La flambée des prix du riz est une malédiction pour des millions de consommateurs. Mais une aubaine pour les exportateurs. Ces derniers viennent même de réaliser qu'ils peuvent tirer profit de la crise actuelle, contrôler l'offre et influencer les cours. La Thaïlande, premier exportateur mondial, prend l'idée au sérieux. Son premier ministre vient d'inviter la Birmanie, le Cambodge, le Laos et le Vietnam à se joindre à un cartel sur le modèle de l'Organisation des pays exportateurs de pétrole (OPEP). La Thaïlande et le Vietnam voisin, à eux seuls, totalisent 50% des ventes mondiales.
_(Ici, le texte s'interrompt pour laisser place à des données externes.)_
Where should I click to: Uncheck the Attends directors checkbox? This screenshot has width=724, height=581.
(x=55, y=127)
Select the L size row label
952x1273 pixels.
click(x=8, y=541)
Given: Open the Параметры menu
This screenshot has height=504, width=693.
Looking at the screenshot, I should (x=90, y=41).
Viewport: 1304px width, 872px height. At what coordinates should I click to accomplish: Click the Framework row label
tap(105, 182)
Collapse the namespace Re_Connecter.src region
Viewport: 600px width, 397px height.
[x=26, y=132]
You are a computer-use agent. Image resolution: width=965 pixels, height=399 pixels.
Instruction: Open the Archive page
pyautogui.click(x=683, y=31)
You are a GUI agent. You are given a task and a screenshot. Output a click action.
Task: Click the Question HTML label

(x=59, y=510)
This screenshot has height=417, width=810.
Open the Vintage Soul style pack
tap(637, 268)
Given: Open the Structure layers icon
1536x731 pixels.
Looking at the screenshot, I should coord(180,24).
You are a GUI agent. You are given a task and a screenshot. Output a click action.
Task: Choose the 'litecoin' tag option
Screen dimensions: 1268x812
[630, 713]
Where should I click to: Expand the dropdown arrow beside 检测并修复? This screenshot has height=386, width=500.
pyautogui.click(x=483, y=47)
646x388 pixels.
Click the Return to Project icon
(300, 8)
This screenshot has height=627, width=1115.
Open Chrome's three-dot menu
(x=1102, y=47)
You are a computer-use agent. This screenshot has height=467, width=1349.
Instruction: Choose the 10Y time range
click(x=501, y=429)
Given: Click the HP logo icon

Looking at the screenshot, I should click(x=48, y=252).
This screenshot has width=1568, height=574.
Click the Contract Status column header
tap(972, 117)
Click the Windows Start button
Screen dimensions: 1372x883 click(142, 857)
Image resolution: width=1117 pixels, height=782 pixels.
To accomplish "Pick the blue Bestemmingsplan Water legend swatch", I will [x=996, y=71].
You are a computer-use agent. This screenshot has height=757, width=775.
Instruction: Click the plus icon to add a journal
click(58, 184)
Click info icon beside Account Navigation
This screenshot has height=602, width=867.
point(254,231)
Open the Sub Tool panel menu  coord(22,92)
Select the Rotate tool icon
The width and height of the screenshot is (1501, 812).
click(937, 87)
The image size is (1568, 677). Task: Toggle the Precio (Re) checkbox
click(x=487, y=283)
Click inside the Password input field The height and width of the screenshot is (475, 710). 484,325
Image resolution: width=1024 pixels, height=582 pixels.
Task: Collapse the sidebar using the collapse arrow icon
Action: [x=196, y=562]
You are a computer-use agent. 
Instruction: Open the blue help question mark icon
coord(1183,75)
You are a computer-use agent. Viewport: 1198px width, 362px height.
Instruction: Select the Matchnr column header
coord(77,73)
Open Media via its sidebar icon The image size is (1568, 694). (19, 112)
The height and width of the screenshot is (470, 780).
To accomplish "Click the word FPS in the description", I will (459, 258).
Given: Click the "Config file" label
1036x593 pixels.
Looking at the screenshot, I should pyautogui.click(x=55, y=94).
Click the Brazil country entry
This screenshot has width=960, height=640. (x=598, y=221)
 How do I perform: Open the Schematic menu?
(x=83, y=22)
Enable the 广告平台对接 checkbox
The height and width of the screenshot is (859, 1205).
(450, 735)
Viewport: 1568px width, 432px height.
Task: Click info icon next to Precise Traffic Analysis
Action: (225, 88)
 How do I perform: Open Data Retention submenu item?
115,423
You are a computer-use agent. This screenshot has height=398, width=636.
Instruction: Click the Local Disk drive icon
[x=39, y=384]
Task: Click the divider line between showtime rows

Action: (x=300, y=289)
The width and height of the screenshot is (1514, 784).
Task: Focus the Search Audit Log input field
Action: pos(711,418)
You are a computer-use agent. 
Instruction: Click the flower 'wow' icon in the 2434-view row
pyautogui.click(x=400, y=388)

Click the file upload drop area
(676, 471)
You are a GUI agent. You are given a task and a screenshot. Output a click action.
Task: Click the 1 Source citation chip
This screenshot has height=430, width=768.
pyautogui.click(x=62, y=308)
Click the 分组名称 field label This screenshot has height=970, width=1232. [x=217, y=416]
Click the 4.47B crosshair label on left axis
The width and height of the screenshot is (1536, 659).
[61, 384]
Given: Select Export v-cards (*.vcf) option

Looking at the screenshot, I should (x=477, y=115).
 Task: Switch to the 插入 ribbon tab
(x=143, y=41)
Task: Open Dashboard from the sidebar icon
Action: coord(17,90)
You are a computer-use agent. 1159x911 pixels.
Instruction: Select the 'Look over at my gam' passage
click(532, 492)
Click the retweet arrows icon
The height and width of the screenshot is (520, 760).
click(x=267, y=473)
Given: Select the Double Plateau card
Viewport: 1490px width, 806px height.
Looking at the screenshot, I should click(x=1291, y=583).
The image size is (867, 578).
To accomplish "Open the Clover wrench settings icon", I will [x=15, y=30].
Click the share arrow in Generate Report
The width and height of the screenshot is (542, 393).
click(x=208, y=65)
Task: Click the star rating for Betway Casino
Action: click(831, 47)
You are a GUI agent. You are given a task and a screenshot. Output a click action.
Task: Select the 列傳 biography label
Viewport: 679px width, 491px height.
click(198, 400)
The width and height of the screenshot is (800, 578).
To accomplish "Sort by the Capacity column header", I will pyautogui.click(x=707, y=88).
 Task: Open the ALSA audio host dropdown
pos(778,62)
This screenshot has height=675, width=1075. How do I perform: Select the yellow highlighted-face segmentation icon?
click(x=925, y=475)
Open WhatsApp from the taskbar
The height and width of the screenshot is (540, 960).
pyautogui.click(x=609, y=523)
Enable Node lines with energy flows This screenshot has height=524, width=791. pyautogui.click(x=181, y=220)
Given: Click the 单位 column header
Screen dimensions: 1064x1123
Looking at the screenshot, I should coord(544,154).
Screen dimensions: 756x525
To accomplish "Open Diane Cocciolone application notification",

Même si l'idée d'une Organisation des pays exportateurs de riz (OPER) doit encore faire son chemin, elle est prise au sérieux par les importateurs. Le Japon, qui en importe 770000 tonnes par année, et la Suisse, également grand importateur de produits agricoles, ont déposé mercredi une proposition de règles visant à limiter les restrictions aux exportations des produits alimentaires auprès de l'Organisation mondiale du commerce (OMC). Ils demandent que toute interdiction ou limitation soit notifiée auprès du gendarme des échanges commerciaux.

Les deux pays ont aussi agi parce que des restrictions aux exportations ont déjà été imposées par plusieurs pays, dont la Chine, l'Inde, le Vietnam et le Brésil. Autant dire que ces derniers ont froidement accueilli l'initiative helvético-nippone.